Vision-Language Model-Guided Deep Unrolling Enables Personalized, Fast MRI
This addresses the need for faster, more adaptable MRI for clinical diagnostics, though it builds incrementally on existing deep unrolling and VLM methods.
The paper tackled the problem of long MRI acquisition times by introducing PASS, a framework that uses a Vision-Language Model to guide a deep unrolling network for personalized, task-oriented imaging, achieving superior image quality across diverse conditions and acceleration factors.
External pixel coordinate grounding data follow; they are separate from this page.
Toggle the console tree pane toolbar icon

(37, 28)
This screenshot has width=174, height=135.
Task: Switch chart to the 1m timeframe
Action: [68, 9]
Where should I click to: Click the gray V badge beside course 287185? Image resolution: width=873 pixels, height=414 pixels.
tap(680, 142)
Magnetic Resonance Imaging (MRI) is a cornerstone in medicine and healthcare but suffers from long acquisition times. Traditional accelerated MRI methods optimize for generic image quality, lacking adaptability for specific clinical tasks. To address this, we introduce PASS (Personalized, Anomaly-aware Sampling and reconStruction), an intelligent MRI framework that leverages a Vision-Language Model (VLM) to guide a deep unrolling network for task-oriented, fast imaging. PASS dynamically personalizes the imaging pipeline through three core contributions: (1) a deep unrolled reconstruction network derived from a physics-based MRI model; (2) a sampling module that generates patient-specific $k$-space trajectories; and (3) an anomaly-aware prior, extracted from a pretrained VLM, which steers both sampling and reconstruction toward clinically relevant regions. By integrating the high-level clinical reasoning of a VLM with an interpretable, physics-aware network, PASS achieves superior image quality across diverse anatomies, contrasts, anomalies, and acceleration factors. This enhancement directly translates to improvements in downstream diagnostic tasks, including fine-grained anomaly detection, localization, and diagnosis.